• _Stated goal_
Copy the items below again, switching each "pixels" to "px" and leaving everything else unchanged. Leave the pictures out of your copy.

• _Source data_
:::::
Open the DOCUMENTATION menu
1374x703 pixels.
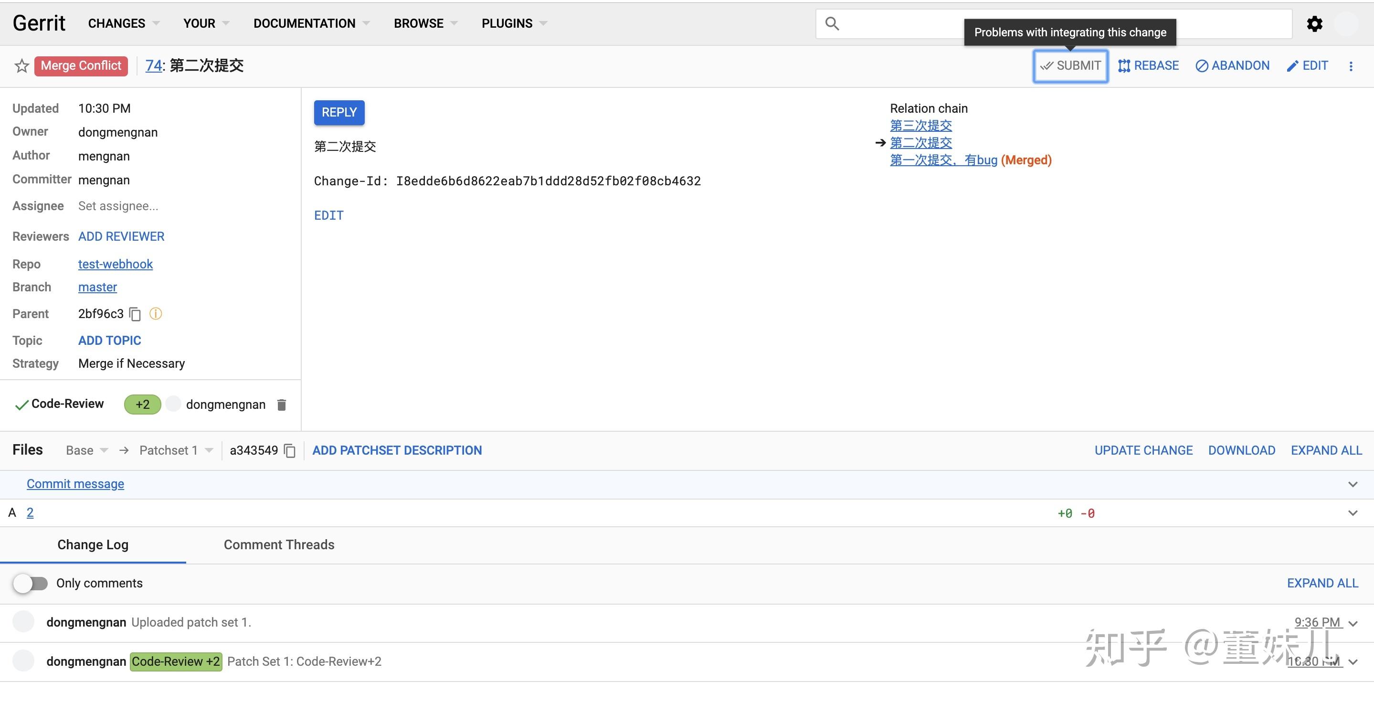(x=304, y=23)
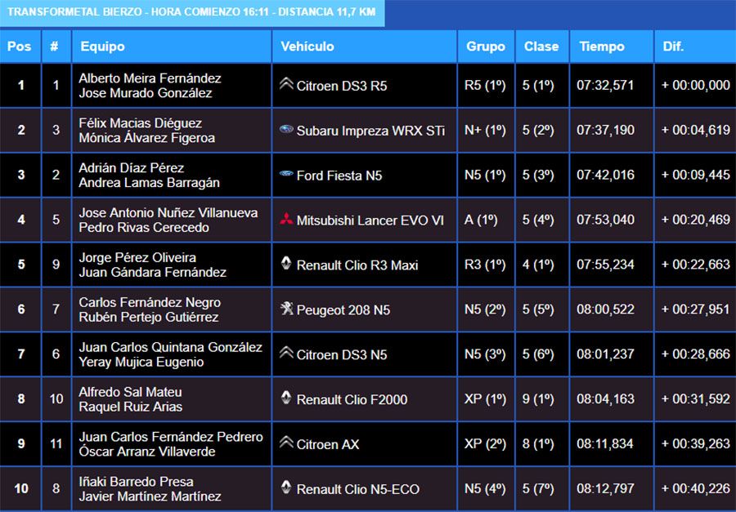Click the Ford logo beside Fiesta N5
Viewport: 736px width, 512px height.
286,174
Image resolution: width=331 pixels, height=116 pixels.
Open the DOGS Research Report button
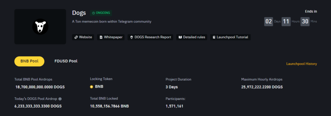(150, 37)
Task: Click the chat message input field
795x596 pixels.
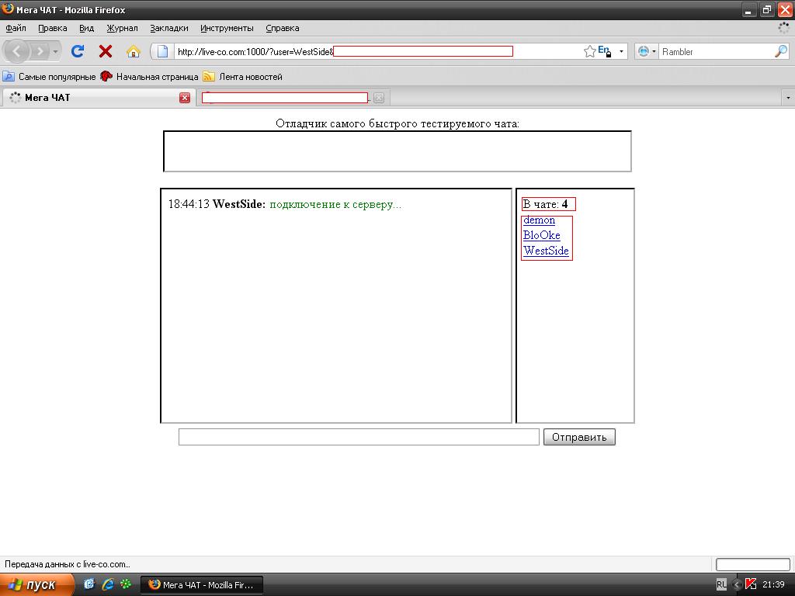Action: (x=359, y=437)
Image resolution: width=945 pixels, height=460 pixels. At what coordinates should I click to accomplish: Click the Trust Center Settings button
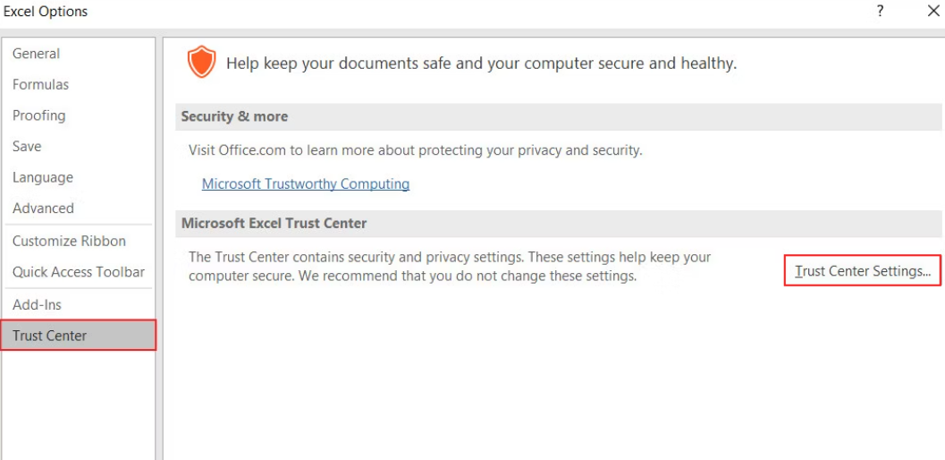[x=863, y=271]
:::::
• _Task answer_
Open the DOCUMENTATION menu
1374x703 px.
(x=304, y=23)
Click the Ford logo beside Fiesta N5
Viewport: 736px width, 512px height.
286,174
Image resolution: width=331 px, height=116 px.
Open the DOGS Research Report button
(150, 37)
Task: Click the chat message input field
795x596 px.
Action: (x=359, y=437)
Image resolution: width=945 px, height=460 px. At what coordinates should I click to accomplish: Click the Trust Center Settings button
[x=863, y=271]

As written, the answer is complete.